Project summary

Our society becomes ever more knowledge and innovation-intensive, thus rising new requirements for necessary competencies for people both in work and everyday life. The Fourth industrial revolution brings wide automatization in various fields, so people with low technological skills become less competitive in labour market (The EP resolution on creating a competitive EU labour market for the 21st century, 2015). Creativity, problem-solving, critical thinking, basic technological literacy becomes a must for young person prosperous life. Future skills forecasts show that the greatest skill shortages could occur across STEM-related field.

Europe continues to face a low number of students interested in studying or pursuing a career in the STEAM field. No different are consortium partner countries (Education at a Glance, 2016). According to the OECD research, pupils see STEAM as boring, not related with real life and hard to study. As another piece of research shows teacher is the main factor, who influences choosing STEAM related profession (K–12 education in STEM for America’s future, 2011).

There is a lack of various guidelines for schools which would be based on real experience, practical knowledge and schools’ best know-how practices. According to the article, “teachers are highly effective when they feel supported. For example, if someone helps teachers identify areas of development, identify opportunities or paths for teachers to take on leadership roles, provide teachers with access to additional resources for the classroom, etc.“ (Promoting More Equitable Access to Effective Teachers, 2015). There must be a developed system for supporting teachers and helping them achieve better results, through trainings, guidelines and best practices sharing (Linking schools with science, 2011).

The Consortium is composed of 6 organisations from 3 different countries, which have different experience within STEAM and science education fields and institutional diversity. These schools have different experience and practice on education, moreover, methods and even the structure of education systems is quite diverse. The diversity for this project is very important because it aims to adapt the guidelines to any country school. Other 3 organisations are education stakeholders. At least 20 000 people will benefit from this project.

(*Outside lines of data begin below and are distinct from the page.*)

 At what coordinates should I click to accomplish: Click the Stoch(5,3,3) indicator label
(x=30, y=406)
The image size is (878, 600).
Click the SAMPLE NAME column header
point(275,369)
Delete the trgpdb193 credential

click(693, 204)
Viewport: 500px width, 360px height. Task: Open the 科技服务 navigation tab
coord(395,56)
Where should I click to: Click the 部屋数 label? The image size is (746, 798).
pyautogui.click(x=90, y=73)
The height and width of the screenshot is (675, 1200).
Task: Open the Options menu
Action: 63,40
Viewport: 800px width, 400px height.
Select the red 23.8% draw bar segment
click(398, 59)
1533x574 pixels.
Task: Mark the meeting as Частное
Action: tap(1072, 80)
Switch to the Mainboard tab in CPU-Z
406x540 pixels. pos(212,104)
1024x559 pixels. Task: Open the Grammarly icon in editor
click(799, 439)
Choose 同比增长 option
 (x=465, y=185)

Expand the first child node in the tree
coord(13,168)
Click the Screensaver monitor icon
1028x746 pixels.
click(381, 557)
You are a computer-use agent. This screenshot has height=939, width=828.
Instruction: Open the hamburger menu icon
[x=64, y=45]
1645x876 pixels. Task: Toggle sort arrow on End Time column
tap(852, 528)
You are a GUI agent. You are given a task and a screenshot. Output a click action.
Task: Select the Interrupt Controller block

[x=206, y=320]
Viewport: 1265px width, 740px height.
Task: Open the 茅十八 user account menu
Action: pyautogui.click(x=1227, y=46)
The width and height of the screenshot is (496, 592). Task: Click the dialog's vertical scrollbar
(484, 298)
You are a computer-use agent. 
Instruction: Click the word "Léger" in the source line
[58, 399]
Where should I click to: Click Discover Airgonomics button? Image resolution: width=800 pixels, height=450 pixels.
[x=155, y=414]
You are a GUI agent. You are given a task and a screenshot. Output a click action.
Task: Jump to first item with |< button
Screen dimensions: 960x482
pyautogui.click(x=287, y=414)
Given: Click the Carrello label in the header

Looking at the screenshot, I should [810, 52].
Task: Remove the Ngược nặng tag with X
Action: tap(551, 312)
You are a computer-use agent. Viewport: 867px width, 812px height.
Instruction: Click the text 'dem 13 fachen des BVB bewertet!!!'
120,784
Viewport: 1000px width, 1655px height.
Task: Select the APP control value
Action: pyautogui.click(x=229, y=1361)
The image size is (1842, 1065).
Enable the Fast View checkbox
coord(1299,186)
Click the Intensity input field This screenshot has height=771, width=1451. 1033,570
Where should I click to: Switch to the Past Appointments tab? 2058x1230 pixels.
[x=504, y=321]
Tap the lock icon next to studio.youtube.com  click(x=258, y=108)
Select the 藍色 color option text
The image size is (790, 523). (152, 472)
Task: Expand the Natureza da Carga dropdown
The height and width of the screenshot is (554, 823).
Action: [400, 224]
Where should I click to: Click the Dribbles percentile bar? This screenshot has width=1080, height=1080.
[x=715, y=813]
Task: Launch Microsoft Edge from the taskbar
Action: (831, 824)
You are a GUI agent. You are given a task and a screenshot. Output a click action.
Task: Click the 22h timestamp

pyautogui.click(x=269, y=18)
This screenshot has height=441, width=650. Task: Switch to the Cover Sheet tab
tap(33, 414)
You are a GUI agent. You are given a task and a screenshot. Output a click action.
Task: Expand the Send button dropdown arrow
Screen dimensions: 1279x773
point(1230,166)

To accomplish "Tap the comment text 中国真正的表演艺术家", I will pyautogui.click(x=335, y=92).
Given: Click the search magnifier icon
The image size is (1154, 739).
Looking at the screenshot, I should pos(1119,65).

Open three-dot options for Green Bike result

All partners will be involved in every activity to some extent because consortium has chosen iterative IO creation process. Every intellectual output will have a core team working with the product and leading organization from that team, other partners will have ‘friendly critic’ role. There will be 3 intellectual outputs developed IO1 – STEAM methodology (methodological framework for STEAM education, which will include STEAM manifestation models, state of the art analysis of existing modern technologies that are used or might be used in education (3D printing, robotics, virtual reality, etc.) and emerging trends (genetic engineering, augmented reality, etc.), STEAM readiness level model and self-check tool of STEAM implementation for schools), IO2 – STEAM implementation guidelines (will be practically-oriented deliverable, which will include guidelines for school-business-NGO-etc. partnership development, exemplary descriptions of using new technologies in education, a guide for integrating different school subjects, a template of STEAM implementation plan, etc.), IO3 – Best practices and open educational resources (will have the user-experience based template for gathering and sharing best practices and open educational resources).

The project management relies on the basis of internal procedures, which follows ISO 9001:2000 quality standard. This quality management system includes the following key processes of organization: Quality management system; The management’s responsibility; Efficient resources management; Product realisation; The measurement, judgmental analysis, improvement.
After the project education system as a whole, individual politicians or bureaucrats will have practical tools for implementing STEAM readiness level model nation-wide and also self-check tool for schools to understand at which point it stands at any given moment. Thus this might lead that created SRL would be adopted European-wide or nationally.

The Project will have a long lasting impact (because of ‘hands on’ approach, which will ensure deeper understanding) in various areas (main areas stated in Impact part). Furthermore, this impact will be increased by project continuity and usage of developed material.

The biggest impact is expected and wanted on a local level (schools and stakeholders). Continuing this position, consortium desires that all created material would serve not as ranking tool, top-down obligations, but as guidelines for school improvements, leaving for them to decide at which level of STEAM implementation they want or need to be.

Project sySTEAM – systematic approach for implementation of STEAM education in schools (2017-1-LT01-KA201-035288) is co-funded by the Erasmus+ Programme of the European Union. Project is implemented by Virolai E.M.S.A., Kiviõli I High School, Vilnius Žemynos Gymnasium, Catalan Foundation for Research and Innovation, Sihtasutus Omanäolise Kooli Arenduskeskus, Knowledge Economy Forum.